Getting ready to write out your New Year’s resolutions for 2021? Why not make this year’s resolution a green one and include a commitment to recycling and sustainability? After all, it is something we can all do and make a better future for ourselves and our planet.

But we have to do more than just say we are making a commitment to being greener. We need to hedge our resolutions by being smart.

You’ve probably heard the standard advice about making New Year’s resolutions stick—make them realistic and make yourself accountable to others. You might have even heard of the acronym SMART, which represents the gold standard of goal achievement, i.e., making resolutions specific, measurable, achievable, relevant and time-bound. What’s often missing is the “how”: how to implement these principles in setting goals for the new year, and how to make sure you’re sticking with them.
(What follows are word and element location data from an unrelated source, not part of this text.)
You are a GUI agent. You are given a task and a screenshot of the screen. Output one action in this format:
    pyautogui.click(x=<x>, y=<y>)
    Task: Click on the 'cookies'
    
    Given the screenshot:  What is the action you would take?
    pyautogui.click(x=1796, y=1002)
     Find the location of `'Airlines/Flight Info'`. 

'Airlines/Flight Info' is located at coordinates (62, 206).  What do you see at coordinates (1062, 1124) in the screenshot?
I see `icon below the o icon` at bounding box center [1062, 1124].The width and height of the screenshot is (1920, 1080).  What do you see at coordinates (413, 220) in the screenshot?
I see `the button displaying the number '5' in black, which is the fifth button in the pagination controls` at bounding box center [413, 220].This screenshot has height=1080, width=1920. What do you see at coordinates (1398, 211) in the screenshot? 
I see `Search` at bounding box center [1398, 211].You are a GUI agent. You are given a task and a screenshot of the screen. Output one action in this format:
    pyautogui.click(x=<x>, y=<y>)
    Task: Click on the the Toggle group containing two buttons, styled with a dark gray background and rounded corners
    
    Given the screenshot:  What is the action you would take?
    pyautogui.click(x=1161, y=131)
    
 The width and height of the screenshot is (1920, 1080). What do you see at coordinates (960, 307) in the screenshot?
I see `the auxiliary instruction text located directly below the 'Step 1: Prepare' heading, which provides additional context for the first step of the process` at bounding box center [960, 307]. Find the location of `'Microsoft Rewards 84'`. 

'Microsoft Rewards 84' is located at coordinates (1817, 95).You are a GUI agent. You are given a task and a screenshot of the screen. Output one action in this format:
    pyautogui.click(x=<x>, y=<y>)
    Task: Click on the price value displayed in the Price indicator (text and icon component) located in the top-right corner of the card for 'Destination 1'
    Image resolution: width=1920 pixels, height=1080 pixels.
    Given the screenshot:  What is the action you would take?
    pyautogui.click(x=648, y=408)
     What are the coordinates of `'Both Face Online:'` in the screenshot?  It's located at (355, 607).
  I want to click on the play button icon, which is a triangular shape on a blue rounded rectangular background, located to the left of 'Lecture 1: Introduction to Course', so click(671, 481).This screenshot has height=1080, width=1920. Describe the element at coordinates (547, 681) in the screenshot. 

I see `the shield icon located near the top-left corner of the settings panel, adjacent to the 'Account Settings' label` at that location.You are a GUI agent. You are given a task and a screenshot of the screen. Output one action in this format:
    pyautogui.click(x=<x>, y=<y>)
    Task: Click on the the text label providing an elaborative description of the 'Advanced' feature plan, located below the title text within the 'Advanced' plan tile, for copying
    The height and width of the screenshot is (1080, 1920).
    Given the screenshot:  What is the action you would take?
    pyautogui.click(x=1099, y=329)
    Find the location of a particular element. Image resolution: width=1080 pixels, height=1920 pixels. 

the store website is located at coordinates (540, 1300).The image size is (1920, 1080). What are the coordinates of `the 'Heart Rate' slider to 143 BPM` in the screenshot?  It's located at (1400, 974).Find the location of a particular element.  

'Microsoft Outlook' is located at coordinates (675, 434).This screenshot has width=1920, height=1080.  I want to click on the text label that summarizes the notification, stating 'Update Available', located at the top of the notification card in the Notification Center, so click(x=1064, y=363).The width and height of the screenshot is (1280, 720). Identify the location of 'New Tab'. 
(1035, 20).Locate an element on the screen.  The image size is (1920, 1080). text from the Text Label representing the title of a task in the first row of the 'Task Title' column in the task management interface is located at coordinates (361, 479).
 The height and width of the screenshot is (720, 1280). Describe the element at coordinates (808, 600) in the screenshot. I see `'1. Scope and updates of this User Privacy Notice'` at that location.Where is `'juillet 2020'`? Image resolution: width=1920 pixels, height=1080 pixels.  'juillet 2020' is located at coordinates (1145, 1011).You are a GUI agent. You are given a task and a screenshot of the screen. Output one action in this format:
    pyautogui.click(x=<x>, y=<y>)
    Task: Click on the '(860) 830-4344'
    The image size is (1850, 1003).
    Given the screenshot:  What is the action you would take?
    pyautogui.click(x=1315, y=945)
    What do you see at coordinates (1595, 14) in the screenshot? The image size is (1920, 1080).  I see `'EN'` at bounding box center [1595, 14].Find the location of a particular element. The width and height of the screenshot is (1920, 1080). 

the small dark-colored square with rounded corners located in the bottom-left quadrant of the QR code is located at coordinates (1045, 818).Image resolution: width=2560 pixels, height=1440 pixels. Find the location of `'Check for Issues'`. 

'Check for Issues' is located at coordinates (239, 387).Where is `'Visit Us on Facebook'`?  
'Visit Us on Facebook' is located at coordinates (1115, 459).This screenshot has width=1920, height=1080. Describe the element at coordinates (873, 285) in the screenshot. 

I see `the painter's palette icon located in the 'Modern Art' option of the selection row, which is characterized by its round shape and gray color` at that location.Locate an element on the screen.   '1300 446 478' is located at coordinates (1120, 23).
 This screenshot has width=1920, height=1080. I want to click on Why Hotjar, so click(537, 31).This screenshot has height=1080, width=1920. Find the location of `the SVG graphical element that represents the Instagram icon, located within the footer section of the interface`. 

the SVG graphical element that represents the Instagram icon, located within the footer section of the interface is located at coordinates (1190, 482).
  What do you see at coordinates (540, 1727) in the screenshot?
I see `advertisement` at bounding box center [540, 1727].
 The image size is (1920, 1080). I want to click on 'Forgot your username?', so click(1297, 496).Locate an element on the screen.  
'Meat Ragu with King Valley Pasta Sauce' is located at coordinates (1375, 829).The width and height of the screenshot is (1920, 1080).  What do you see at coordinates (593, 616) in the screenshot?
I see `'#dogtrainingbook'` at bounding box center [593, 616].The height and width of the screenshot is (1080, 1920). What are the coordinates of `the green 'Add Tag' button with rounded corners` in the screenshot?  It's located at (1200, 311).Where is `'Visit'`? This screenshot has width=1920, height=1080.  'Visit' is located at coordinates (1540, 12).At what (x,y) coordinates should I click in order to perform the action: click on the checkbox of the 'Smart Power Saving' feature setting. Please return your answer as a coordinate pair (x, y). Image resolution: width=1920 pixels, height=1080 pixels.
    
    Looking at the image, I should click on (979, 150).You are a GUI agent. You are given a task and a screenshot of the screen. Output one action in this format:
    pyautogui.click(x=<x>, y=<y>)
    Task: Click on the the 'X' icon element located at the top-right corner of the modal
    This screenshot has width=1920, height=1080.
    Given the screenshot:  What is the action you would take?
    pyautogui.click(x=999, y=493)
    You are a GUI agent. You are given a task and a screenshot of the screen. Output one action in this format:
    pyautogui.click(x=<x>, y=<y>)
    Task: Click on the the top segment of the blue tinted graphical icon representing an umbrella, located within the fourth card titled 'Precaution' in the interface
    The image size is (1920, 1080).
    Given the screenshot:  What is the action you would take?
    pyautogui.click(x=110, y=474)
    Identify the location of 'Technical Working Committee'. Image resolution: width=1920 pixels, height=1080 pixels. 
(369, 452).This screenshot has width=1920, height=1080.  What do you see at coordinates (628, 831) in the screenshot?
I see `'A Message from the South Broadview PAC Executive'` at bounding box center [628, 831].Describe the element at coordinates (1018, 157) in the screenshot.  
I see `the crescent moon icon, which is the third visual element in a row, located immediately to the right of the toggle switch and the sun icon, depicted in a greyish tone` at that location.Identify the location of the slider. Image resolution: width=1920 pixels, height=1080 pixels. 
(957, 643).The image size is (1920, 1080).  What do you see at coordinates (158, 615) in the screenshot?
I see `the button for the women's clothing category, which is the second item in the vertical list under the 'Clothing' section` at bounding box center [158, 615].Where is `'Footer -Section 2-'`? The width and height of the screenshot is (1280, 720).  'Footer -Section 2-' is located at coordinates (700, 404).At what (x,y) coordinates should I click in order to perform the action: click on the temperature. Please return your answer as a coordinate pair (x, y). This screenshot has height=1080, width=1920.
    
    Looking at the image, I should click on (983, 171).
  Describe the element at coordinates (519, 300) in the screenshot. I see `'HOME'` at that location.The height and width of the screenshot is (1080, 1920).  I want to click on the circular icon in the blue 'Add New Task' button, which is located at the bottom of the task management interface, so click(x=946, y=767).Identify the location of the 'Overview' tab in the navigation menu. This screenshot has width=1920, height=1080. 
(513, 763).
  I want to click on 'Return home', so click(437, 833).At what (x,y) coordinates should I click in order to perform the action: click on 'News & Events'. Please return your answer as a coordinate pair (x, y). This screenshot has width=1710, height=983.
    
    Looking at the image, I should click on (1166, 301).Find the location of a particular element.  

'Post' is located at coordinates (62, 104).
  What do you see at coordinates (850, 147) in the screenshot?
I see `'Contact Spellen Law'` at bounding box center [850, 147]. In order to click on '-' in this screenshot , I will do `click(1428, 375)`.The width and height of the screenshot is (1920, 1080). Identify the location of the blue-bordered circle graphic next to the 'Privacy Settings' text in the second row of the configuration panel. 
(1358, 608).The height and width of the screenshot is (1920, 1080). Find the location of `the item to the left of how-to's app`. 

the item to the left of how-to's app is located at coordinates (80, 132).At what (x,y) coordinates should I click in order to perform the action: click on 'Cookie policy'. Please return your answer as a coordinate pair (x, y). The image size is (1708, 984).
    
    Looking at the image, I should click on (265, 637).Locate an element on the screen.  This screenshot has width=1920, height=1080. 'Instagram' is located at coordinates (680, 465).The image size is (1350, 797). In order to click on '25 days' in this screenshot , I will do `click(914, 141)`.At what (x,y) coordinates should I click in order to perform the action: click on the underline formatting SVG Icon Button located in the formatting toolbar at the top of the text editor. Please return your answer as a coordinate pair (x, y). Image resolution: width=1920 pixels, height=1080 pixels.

Print this calendar to help keep you on track!

Checklists can make your resolutions not just SMART but intelligent by helping you articulate the precepts of resolution-making and ensuring that your plan will work. In essence, the checklist method of goal-making is simply breaking down each resolution with a checklist of steps that will help you achieve the overarching goal. But using the principles of SMART as you craft your new year checklist will help your list be more than just a scroll of things you’d like to do—it will be a template for bringing your better self into the light.

  • Specific: Pay attention to the words you choose when writing your list. Start each item not just with an action verb, but with an actionable verb. For example, let’s say your goal is to recycle more, but you aren’t sure about the recycling rules in your area. Instead of the goal to "research recycling rules," be specific and write down "visit BeReycled.org for a list of recyclable items to print." Author and productivity expert Maura Nevel Thomas refers to vague verbs like “research” as speed bumps for goal setters. “People write down something that’s meant more as a memory jogger, thinking, ‘I’ll know what I mean by that when I get there in the list,’” Thomas says. “But speed bumps are meant to slow you down. So when you get to that item, you might be like, ‘Oh, yeah, where am I with that?’ Actionable verbs help take away those speed bumps.”
  • Measurable: When you’re specific in your checklist, you also increase the odds of making your goals measurable. Who’s to say when you’re finished “researching” recycling rules? But you’ll know when you’ve printed a list of recyclable items. After you’ve written out your resolution checklists, thumb through all the pages and ask yourself at every point how you’ll know when each item is complete. If your answer is ever “I don’t know,” rephrase the item.
  • Achievable: The checklist method helps you spot gaps in your goal-making so you’re not trying to go from 0 to 60 without a proper warm-up. The American Psychological Association recommends changing one behavior at a time, and checklists by nature are oriented toward exactly that—one item at a time.
  • Relevant: The idea behind this tenet is that goals should be meaningful to you, like sustainability, and not something that’s decided on a whim or because it simply sounds like a good idea. The act of sitting down, pen in hand, to create your checklist inherently helps clarify what’s worthwhile to you. As Kathleen Adams at The Center for Journal Therapy puts it, the act of writing by hand in a journal creates what’s known as a “constant presence”: intimate, personal and relatable.
  • Time-Bound: If your checklist is structured according to the principles above, it will lend itself to being naturally time-bound—that is, it will be a series of smaller goals that surge toward your larger resolution, which keeps your goal top of mind. So start with something small like reusing boxes to sort and separate various other recyclables, like plastic, glass and paper. Part of why resolutions fail is that they slip from our day-to-day attention span. As Atul Gawande, M.D., writes in The Checklist Manifesto, the natural fallibility of human memory and attention is one of the reasons checklists are helpful in life-or-death situations like the operating room.

On a more practical level, for items on your list that you’re resistant to finishing, assign a time limit. “If it’s something you’re really dreading, you could do it for just five or 10 minutes,” Thomas says. “Once we get started, we usually keep going—and if you don’t, you’ve still met your time goal with this bite-sized chunk.”